How to add the headings before the data is placed in hdfs after the processing is done in pyspark


#1

HI All,

Is there any way to put the header also in the file after the processing is completed in spark engine.

For example I have to find the group of employees for departments. So I will use spark to find the same. Now I have to place the file back in HDFS.

When I am putting the file back, I wish to add headings like ‘department_name’,‘employee_name’ before the employee data.

department_name,employee_name
12,abc
12,xyx
13,rtg
14,fde

Regards,
Vibhor.


#2

@vibhoroffice While saving a file you can use header option to add the header to file

df.write.format(“csv”).option(“header”, “true”).save(“hdfs://location/to/save/csv”)


#3

@annapurna, when I am using approach mentioned above, I am not getting the desired result.

I am giving the code below, can you please let me know where I am going wrong. The code is working perfectly fine apart from the last line where I am trying to save back by using dataframe. Please help me.

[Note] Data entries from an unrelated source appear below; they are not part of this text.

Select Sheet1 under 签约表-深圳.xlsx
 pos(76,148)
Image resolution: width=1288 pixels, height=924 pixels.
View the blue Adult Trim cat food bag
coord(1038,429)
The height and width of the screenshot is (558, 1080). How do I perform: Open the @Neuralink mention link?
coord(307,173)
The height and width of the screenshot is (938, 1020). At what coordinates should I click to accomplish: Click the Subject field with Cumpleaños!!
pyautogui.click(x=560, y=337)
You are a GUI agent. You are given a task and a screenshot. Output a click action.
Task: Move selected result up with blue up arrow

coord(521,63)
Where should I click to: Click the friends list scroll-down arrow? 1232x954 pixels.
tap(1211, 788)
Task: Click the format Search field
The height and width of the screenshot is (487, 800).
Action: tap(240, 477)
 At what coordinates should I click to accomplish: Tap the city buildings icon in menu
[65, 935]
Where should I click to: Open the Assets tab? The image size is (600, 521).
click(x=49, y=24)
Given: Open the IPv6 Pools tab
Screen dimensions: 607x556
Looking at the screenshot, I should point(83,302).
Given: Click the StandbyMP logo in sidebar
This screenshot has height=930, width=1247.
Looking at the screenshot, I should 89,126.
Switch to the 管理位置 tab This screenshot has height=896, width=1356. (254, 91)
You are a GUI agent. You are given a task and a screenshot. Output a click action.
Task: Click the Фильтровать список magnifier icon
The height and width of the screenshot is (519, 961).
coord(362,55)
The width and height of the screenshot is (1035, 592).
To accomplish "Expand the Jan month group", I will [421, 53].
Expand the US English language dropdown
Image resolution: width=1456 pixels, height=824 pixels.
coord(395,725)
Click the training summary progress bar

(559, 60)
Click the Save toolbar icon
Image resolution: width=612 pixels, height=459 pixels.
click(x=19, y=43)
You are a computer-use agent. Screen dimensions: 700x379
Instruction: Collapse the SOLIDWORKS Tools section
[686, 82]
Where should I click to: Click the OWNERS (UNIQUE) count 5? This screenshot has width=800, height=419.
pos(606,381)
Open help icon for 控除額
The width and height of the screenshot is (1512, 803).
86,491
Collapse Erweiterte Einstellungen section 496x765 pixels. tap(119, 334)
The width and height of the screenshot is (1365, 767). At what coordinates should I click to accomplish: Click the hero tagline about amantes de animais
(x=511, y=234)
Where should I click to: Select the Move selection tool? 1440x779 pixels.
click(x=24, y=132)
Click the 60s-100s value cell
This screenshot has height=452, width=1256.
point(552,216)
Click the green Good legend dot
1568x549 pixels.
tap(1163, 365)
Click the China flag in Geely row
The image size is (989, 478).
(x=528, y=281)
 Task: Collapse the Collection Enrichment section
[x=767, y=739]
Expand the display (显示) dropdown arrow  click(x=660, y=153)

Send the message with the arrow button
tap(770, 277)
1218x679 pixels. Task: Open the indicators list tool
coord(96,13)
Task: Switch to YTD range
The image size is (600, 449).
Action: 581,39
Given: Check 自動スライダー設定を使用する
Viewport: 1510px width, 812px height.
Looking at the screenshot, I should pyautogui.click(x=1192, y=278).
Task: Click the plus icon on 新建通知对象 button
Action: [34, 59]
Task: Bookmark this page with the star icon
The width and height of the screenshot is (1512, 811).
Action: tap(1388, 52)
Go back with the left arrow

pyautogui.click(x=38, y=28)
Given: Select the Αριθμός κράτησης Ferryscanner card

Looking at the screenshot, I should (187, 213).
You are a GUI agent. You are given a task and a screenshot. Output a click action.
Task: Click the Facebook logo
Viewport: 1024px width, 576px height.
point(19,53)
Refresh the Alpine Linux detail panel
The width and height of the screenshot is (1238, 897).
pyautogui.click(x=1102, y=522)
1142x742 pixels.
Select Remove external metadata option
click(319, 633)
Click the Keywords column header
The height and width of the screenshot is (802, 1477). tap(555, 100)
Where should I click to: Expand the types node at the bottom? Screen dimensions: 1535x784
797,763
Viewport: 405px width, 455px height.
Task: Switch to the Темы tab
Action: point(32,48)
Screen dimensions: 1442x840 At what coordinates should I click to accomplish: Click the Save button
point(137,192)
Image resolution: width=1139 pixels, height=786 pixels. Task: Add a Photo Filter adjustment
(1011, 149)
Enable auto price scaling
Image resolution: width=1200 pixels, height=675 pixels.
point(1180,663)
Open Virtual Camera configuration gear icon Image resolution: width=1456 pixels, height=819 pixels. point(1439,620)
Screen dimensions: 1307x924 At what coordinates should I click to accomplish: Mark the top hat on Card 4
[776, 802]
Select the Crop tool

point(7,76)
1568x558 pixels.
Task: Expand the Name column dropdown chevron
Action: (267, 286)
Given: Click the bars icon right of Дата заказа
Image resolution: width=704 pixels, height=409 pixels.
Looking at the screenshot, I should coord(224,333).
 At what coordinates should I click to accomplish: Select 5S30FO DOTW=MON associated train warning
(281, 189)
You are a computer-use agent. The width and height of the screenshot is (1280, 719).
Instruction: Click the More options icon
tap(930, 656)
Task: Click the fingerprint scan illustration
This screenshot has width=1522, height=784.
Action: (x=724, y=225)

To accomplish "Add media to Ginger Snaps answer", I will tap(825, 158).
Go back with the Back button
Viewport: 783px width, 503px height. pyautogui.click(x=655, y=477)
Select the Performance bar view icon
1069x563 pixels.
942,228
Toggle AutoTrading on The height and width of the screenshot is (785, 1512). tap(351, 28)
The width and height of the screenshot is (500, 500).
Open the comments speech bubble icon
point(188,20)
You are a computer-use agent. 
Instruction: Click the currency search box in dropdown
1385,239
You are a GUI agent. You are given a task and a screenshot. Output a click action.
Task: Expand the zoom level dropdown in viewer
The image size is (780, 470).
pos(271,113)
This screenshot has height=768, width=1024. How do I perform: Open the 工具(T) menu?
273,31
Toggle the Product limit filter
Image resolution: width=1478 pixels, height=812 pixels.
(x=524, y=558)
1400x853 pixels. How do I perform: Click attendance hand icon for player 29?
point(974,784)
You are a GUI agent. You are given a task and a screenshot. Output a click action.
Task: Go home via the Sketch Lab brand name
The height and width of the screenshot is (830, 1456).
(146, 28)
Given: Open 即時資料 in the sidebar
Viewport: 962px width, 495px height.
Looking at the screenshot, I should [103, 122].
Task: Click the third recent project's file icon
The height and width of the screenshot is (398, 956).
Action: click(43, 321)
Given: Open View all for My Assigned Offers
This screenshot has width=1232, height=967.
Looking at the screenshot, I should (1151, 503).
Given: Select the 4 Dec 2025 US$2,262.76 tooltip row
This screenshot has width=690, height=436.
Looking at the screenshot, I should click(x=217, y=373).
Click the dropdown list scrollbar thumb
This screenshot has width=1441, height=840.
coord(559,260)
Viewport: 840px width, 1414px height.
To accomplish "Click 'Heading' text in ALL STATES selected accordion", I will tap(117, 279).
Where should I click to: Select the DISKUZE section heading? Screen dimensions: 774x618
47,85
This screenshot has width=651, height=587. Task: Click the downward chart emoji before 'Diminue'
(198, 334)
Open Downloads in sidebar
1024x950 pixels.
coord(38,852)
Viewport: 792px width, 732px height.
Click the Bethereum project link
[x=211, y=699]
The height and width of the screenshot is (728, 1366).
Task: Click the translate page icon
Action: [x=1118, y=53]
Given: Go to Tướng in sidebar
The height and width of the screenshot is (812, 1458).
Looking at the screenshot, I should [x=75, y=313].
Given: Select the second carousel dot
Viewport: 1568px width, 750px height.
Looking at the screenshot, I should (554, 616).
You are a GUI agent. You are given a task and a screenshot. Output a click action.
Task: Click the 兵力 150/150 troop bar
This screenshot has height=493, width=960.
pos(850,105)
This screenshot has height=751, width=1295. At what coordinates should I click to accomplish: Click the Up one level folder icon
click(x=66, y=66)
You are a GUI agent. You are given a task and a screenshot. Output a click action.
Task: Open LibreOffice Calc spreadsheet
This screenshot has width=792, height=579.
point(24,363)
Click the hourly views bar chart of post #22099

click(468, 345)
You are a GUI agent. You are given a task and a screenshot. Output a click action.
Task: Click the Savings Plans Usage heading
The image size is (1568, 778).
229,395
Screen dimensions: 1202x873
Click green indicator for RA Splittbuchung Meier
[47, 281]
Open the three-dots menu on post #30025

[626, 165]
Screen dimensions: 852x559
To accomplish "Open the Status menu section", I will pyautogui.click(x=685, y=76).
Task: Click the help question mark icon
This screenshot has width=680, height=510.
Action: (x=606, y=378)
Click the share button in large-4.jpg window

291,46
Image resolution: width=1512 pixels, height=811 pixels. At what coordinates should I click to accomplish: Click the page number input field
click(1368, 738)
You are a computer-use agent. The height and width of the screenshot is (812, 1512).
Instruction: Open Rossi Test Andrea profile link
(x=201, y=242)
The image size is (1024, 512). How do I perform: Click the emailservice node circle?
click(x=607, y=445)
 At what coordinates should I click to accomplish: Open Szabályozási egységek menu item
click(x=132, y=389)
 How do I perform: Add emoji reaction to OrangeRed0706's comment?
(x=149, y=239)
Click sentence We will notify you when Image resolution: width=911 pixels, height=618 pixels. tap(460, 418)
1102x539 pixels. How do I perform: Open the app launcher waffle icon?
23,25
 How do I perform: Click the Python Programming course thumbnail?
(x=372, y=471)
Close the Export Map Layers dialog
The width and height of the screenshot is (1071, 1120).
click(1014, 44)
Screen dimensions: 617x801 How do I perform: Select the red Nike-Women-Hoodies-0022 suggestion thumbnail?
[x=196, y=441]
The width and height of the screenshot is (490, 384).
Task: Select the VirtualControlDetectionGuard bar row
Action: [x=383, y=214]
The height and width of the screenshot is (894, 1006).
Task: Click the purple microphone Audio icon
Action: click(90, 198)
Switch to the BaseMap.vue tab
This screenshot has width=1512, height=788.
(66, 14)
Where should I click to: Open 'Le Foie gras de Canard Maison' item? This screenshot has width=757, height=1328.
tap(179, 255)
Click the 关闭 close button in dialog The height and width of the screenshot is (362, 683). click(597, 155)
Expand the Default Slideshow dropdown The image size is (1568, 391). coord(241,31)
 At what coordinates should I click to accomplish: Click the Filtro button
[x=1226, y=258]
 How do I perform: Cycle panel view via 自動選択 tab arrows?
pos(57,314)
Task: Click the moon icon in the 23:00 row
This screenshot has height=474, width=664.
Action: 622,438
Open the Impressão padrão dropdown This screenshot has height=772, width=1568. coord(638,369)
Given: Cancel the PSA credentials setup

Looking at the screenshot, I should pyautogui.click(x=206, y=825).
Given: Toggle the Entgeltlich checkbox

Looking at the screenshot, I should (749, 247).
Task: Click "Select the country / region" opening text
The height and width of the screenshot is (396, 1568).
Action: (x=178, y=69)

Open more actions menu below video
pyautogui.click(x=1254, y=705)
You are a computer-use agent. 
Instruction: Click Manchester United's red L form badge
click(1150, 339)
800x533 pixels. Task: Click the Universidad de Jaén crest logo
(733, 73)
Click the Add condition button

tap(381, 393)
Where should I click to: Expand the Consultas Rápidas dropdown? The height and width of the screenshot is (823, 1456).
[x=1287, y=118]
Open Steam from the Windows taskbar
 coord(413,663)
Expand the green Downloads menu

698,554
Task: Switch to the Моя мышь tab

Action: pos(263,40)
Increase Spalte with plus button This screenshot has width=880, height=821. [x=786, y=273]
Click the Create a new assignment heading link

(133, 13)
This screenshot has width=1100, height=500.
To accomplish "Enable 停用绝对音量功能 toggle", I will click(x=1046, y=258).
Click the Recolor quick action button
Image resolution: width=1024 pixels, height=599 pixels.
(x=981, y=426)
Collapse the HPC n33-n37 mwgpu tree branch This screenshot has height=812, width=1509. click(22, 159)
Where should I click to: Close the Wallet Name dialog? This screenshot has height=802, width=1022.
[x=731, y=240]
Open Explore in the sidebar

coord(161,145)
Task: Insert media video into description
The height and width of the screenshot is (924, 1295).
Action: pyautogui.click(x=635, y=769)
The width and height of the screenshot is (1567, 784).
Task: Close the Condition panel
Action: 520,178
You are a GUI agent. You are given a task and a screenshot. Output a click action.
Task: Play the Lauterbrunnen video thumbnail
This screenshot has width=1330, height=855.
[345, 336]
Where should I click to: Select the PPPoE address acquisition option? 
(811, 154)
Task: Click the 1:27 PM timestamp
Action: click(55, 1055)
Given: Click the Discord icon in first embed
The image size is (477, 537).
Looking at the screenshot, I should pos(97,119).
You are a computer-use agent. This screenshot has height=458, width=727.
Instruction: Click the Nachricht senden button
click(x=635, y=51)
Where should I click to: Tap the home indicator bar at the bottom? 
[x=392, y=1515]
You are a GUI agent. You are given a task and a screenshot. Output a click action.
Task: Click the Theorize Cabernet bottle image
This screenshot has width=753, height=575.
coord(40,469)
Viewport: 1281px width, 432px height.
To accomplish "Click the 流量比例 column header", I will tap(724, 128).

#create the RDD out of the file
technologyrdd=sc.textFile("/user/vibhoroffice/problem45/technology.txt")
salaryrdd=sc.textFile("/user/vibhoroffice/problem45/salary.txt")
#find the header and remove the same.
header1=technologyrdd.first()
header2=salaryrdd.first()
technologyrddfilter=technologyrdd.filter(lambda x:x!=header1)
salaryrddfilter=salaryrdd.filter(lambda x:x!=header2)
#map the data
from pyspark.sql import Row
technologymap=technologyrddfilter.map(lambda x:(Row(first_name=x.split(",")[0],last_name=x.split(",")[1],technology=x.split(",")[2]))).toDF()
salarymap=salaryrddfilter.map(lambda x:(Row(first_name=x.split(",")[0],last_name=x.split(",")[1],salary=x.split(",")[2]))).toDF()
cond=[technologymap.first_name==salarymap.first_name,technologymap.last_name==salarymap.last_name]
datajoin=technologymap.join(salarymap,cond,‘outer’).select(technologymap.first_name,technologymap.last_name,technologymap.technology,salarymap.salary).collect()
datajoin.write.format(“csv”).save("/user/vibhoroffice/problem45/result")